Несмотря на все эти предосторожности, жертвователь ничуть не сомневался, что за его манипуляциями у чаши исподтишка, но очень зорко наблюдают, во-первых, коллеги, которые еще не определили суммы своего взноса, а во-вторых, официанты, подававшие пальто господам, и служанки, помогавшие дамам одеваться. Ибо урожай принадлежал им...
Но едва уходил последний гость, как цепи смиренной почтительности сбрасывались. С откровенной наглостью официанты под бдительной охраной служанок несли тарелку в кухню и там приступали к дележу, нередко сопровождавшемуся перебранкой. От участников этой процессии можно было услышать весьма неблагоприятные отзывы, в которых клеймили позором «мелочность» и «скупердяйство» некоторых гостей.

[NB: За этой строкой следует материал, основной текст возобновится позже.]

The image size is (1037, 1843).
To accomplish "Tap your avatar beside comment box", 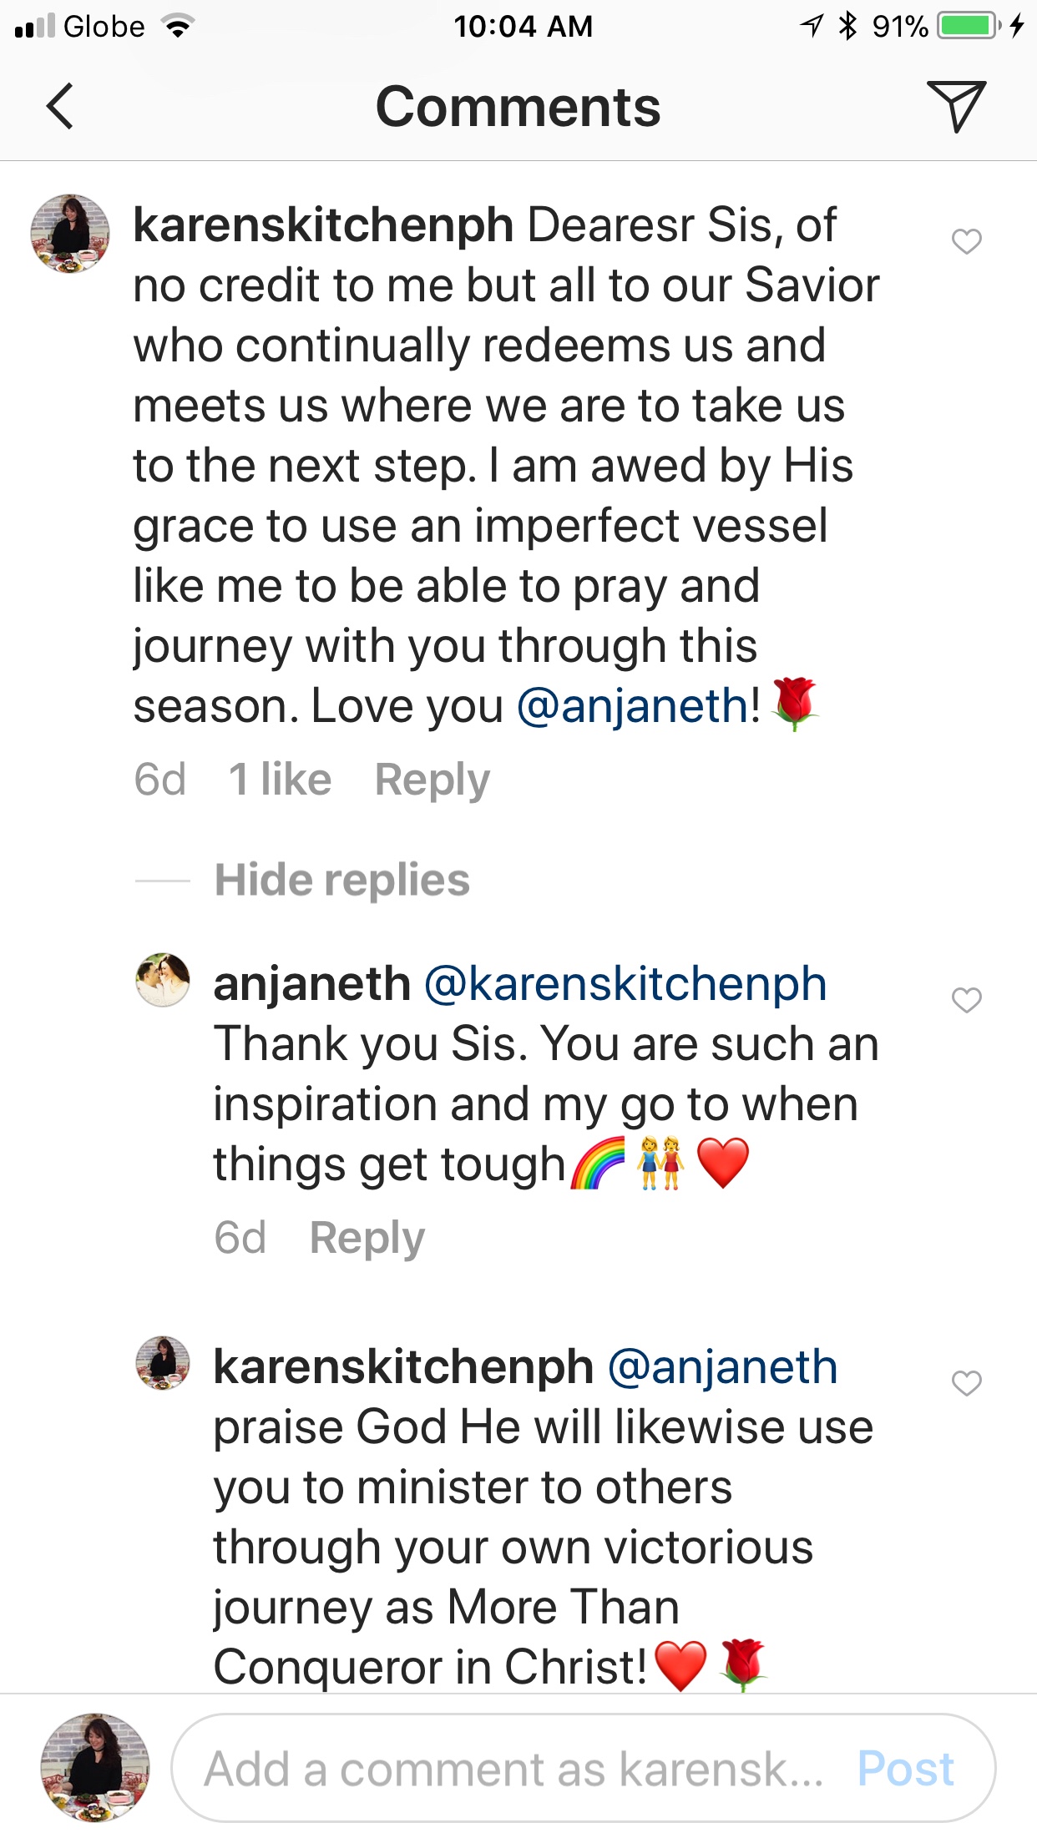I will (x=95, y=1768).
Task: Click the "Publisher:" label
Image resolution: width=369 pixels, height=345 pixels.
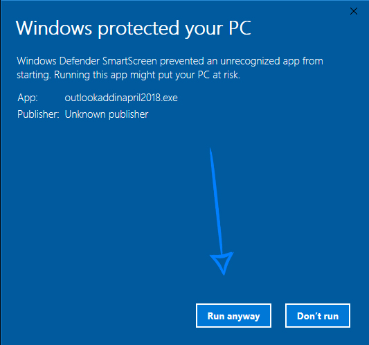Action: 38,114
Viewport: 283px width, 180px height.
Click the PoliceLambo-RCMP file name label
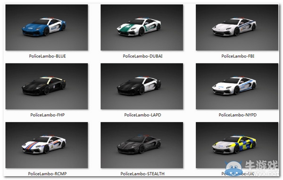pos(47,174)
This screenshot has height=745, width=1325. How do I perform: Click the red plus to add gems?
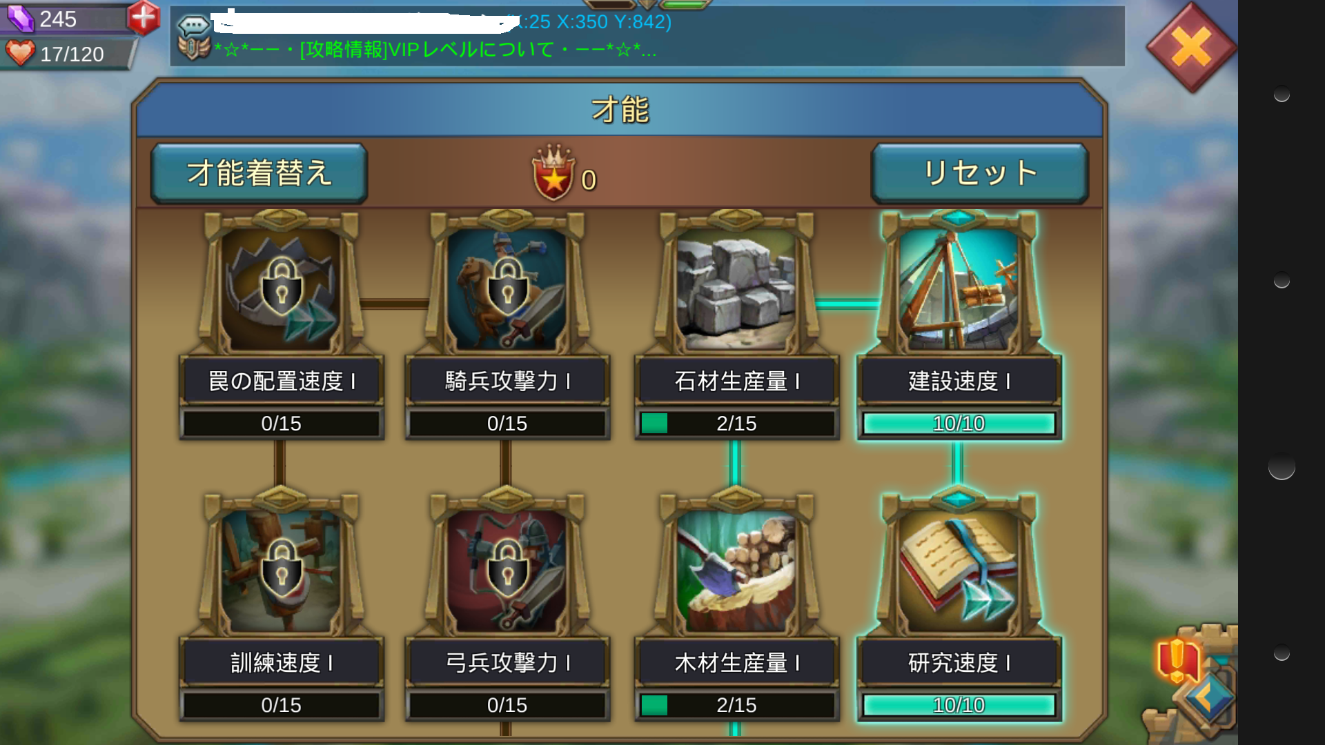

Хозяева дома предпочитали держаться подальше от лакейского шабаша.
Однако некоторые хозяйки, и среди них советница Зиделебен, считали своим долгом присутствовать при этих дележках, чтобы все было справедливо. (И чтобы собрать ценный материал для приятельниц: «Икс» положил всего две марки, но, по словам официанта, набил себе полный карман чудесными гаванскими сигарами с хозяйского стола. «Я этого не утверждаю, милая, поскольку сама не видела. Но так говорит официант, а он видел!.. Вы только подумайте, милочка! Шульте положил на тарелку десять марок, больше, чем председатель Корнильс, а ведь у Шульте дети такие худышки! Фрау Шульте всегда жалуется, что им приходится экономить. Говорить об экономии и швырять такие чаевые, по-моему, просто хвастовство!»)
Но в эту ужасную ночь фрау Зиделебен не представилось возможности наблюдать за дележкой: тотчас после ухода последней пары гостей — герра камергерихтсрата Эльбе с супругой — обнаружилось, что содержимое тарелки с чаевыми похищено. Будто вылизанная, стояла она в укромном уголке — ни единой марки!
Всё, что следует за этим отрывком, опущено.